I love this prayer. Years ago, before I was a Catholic, I was struggling with an enormous problem and my marriage was on shaky ground. I had stopped attending the Episcopal church, and had no place to call my spiritual home. My friend Jack gave me a copy of the chaplet saying, "Here. Pray it every day for the next month." I shrugged and supposed it couldn't hurt. I prayed daily and at the end of that month, it seemed that my problem had miraculously been dealt with and my marriage was getting a new start.

Ummm ... okay.

I knew the prayer wasn't a magic charm but it did seem to be a Catholic road sign. A big, neon one. A sign among many that had been piling up. Nine months later I was Catholic. 

2. The Rosary

A no-brainer since I wrote the book on it .... 

But, seriously, I do love it. I love that the Rosary meets me where I am. If I'm in a hurry, Mother Mary takes my hastily tossed up prayers and delivers them quickly to her Son, as if she were the head of a holy bucket brigade. If I have the luxury of time and contemplation, I am rewarded with sublime immersion into the life of Jesus. He visits me through the Rosary, holds me, accuses me, redeems me. And He does it all through the mysteries that are His life and the life of the woman He honored enough to ask Her to be His mother.
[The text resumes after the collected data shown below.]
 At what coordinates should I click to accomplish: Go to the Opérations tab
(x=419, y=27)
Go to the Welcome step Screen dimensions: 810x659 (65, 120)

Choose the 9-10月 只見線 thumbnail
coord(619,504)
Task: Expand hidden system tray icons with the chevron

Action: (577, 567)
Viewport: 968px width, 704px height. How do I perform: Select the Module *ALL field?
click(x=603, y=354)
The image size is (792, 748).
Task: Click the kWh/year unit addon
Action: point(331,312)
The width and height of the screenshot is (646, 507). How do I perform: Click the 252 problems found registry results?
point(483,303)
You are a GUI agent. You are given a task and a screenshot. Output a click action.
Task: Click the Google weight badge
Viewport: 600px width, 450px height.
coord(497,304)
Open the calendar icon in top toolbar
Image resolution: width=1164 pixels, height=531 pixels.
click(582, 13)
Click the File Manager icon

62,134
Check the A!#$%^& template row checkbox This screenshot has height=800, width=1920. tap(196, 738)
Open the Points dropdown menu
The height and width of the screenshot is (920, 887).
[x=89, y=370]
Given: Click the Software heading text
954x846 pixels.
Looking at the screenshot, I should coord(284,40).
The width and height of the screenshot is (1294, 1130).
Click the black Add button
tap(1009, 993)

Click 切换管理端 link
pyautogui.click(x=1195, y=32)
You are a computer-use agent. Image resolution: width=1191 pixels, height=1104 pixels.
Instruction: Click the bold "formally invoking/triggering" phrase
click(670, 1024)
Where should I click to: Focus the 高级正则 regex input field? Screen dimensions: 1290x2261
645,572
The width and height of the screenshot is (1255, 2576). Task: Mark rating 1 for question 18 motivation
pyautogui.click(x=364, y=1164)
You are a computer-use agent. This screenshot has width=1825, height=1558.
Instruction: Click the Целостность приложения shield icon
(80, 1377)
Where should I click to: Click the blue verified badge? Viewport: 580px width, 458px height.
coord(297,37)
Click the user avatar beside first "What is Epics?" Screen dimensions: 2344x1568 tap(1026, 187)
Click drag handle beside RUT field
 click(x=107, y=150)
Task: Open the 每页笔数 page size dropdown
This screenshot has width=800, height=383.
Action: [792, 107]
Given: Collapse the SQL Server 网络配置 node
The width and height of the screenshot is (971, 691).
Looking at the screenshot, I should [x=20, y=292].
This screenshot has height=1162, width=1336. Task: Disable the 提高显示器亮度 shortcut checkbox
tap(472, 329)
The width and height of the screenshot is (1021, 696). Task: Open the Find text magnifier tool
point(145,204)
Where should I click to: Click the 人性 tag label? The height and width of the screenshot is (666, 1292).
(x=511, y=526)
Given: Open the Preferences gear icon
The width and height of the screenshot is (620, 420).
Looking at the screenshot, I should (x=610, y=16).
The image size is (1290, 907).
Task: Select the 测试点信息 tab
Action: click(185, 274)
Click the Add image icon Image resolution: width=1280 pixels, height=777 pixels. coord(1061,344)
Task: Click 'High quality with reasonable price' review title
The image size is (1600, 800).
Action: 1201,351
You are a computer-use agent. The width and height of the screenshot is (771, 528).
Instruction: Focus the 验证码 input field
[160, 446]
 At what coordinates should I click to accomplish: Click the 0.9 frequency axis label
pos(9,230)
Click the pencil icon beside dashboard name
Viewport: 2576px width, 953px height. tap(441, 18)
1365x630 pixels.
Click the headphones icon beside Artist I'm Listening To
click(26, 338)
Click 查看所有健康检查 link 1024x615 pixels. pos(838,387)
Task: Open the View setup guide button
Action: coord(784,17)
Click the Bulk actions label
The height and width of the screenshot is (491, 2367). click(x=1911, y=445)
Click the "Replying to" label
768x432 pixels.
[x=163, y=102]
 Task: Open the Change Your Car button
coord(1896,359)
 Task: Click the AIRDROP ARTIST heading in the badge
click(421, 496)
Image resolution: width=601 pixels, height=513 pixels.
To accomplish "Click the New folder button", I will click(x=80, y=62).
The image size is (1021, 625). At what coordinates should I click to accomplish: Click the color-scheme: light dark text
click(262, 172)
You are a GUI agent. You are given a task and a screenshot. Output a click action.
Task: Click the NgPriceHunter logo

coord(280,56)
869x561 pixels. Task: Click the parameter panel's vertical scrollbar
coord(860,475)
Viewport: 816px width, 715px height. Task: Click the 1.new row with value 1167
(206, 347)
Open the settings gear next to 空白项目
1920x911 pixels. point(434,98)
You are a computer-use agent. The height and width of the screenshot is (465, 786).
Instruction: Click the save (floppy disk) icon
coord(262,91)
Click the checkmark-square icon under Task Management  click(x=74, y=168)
3. The Liturgy of the Hours

As Mary noted this isn't technically a devotion but since I do have a great devotion to the Liturgy of the Hours, I have to include it. I wrote more about it here (in the second part of that post.) And, thanks to pal Lissa, I now have iBreviary on my iPod Touch. As much as I love my set of prayer books, I must admit that iBreviary has saved Atticus and I many ribbonless minutes on busy workday mornings.

4. Music 

Mary also mentioned music and said that "it's a rather odd choice even as a prayer practice, but it's true."  I don't think it's odd at all! I can't imagine not including music as part of my prayer life and devotions. If I am feeling that something's missing, if I am drifting from God, if my prayer life needs a booster shot, I can almost guarantee that certain songs or kinds of music will transport me to the place I need to be: gratitude, yearning, love, attachment, detachment, awe, charity, mystery, hope. It can range from Bach to Matt Maher, from chant to Jill Phillips.

And by the way, dancing in the kitchen is a holy experience, too.

5. Embracing My Vocation

This should possibly be #1 on my list. It is so very Catholic to think of life in terms of vocation.  We are all called to something. In my case, I was called down a circuitous path to marriage and motherhood. When I embrace that vocation as a holy calling, when I have a devotion to my duties, seeing each duty as a prayer, when I offer up every suffering large and small, when I pray through every challenge and triumph, when I talk to God about everything from the laundry to an illness in the family, from dishes to writing deadlines, I am practicing a truly Catholic devotion. 

Now it's your turn.

Instead of tagging others, I'm asking you to send me a link if you blog this meme. Then, I'll put the respondents together in a post.

3 comments:

Pentimento said...

I was tagged with the Cliff Notes version of this meme, and only had to describe three prayers.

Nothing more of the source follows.